→ **EXCERPTED TEXT**:
Chances are that you’ve forgotten the walloping $3.25 million settlement the owners and operators of the container vessel Med Taipei paid to the United States to resolve allegations that the 15 containers lost overboard in 2004 resulted in long-term damage to the Monterey Bay National Marine Sanctuary. The container that was central to that settlement is still at the bottom of the bay, doing its thin at the service of science.
In February 2004, 15 containers fell overboard from the Med Taipei when the vessel was traveling on rough seas from San Francisco to Los Angeles. The containers carrieda variety of cargo – furniture, thousands of tires, several hundred thousand plastic items, miles of cyclone fencing, hospital beds, wheel chairs, recycled cardboard and clothing items. A US Coast Guard report revealed the containers were inappropriately loaded on board the vessel – there were faulty welds on anchor points for the containers, as well as missing d-rings from the deck of the vessel.

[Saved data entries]
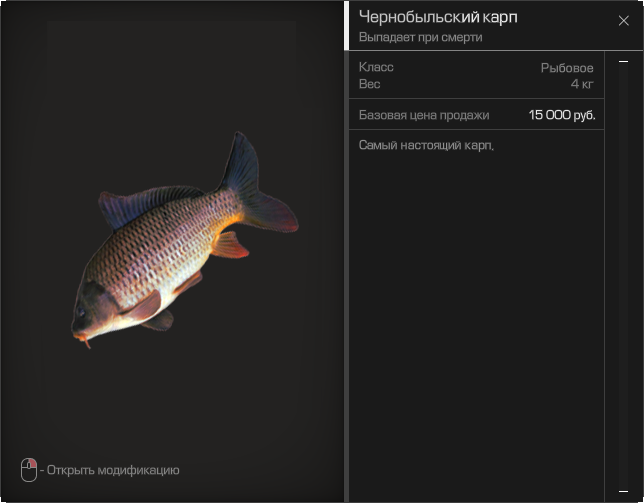This screenshot has height=503, width=644.
Task: Click the mouse button hint icon
Action: click(x=28, y=469)
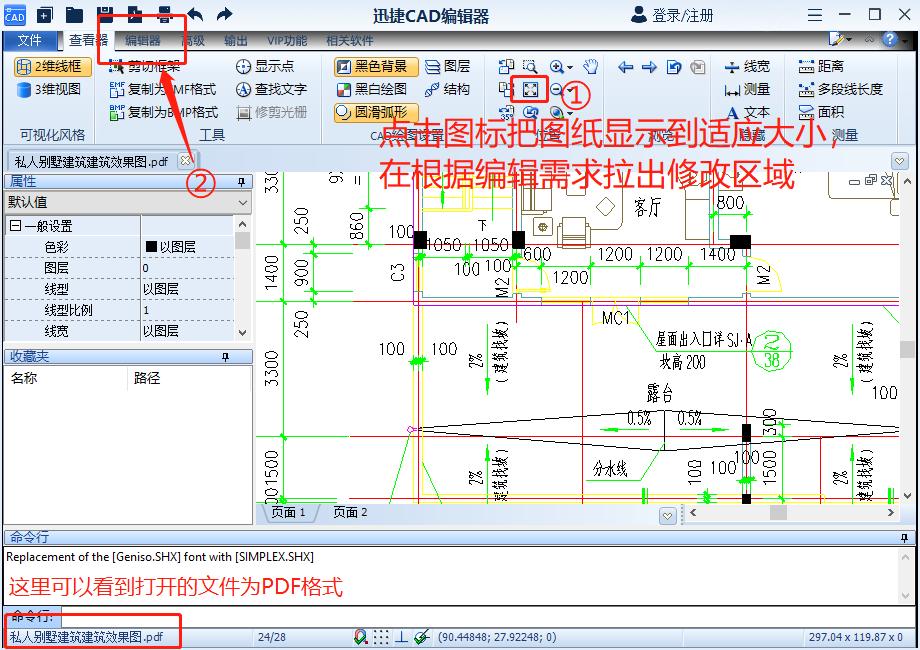Activate the Pan hand tool
The width and height of the screenshot is (920, 650).
point(588,65)
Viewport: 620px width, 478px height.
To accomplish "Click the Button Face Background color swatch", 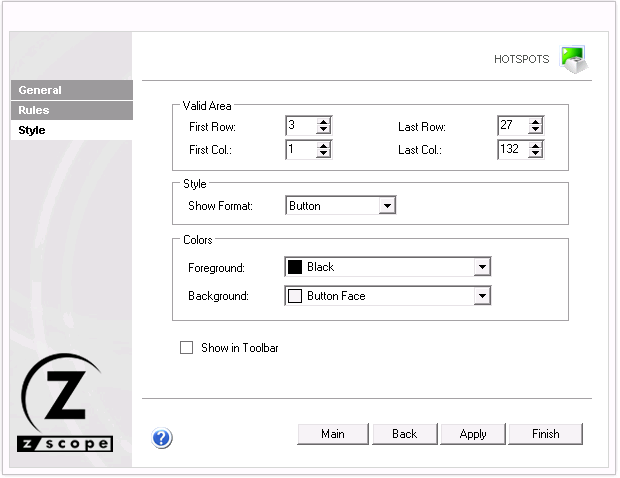I will (295, 296).
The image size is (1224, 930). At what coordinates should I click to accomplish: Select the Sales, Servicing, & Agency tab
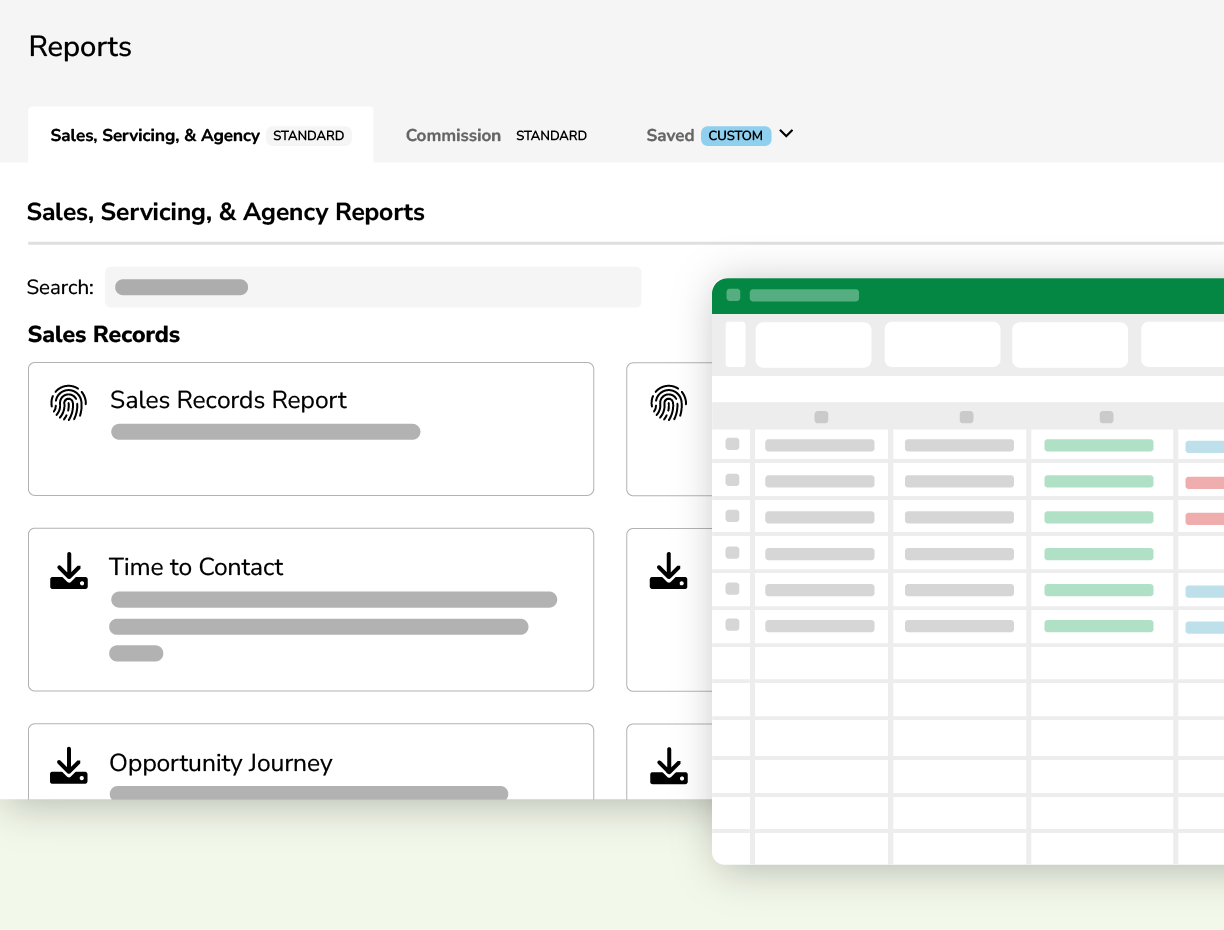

→ **EXERCISE PROMPT**:
List every kind of cargo that the article on the Med Taipei container loss says the containers carried.

→ **TASK RESPONSE**:
- furniture
- thousands of tires
- several hundred thousand plastic items
- miles of cyclone fencing
- hospital beds
- wheel chairs
- recycled cardboard
- clothing items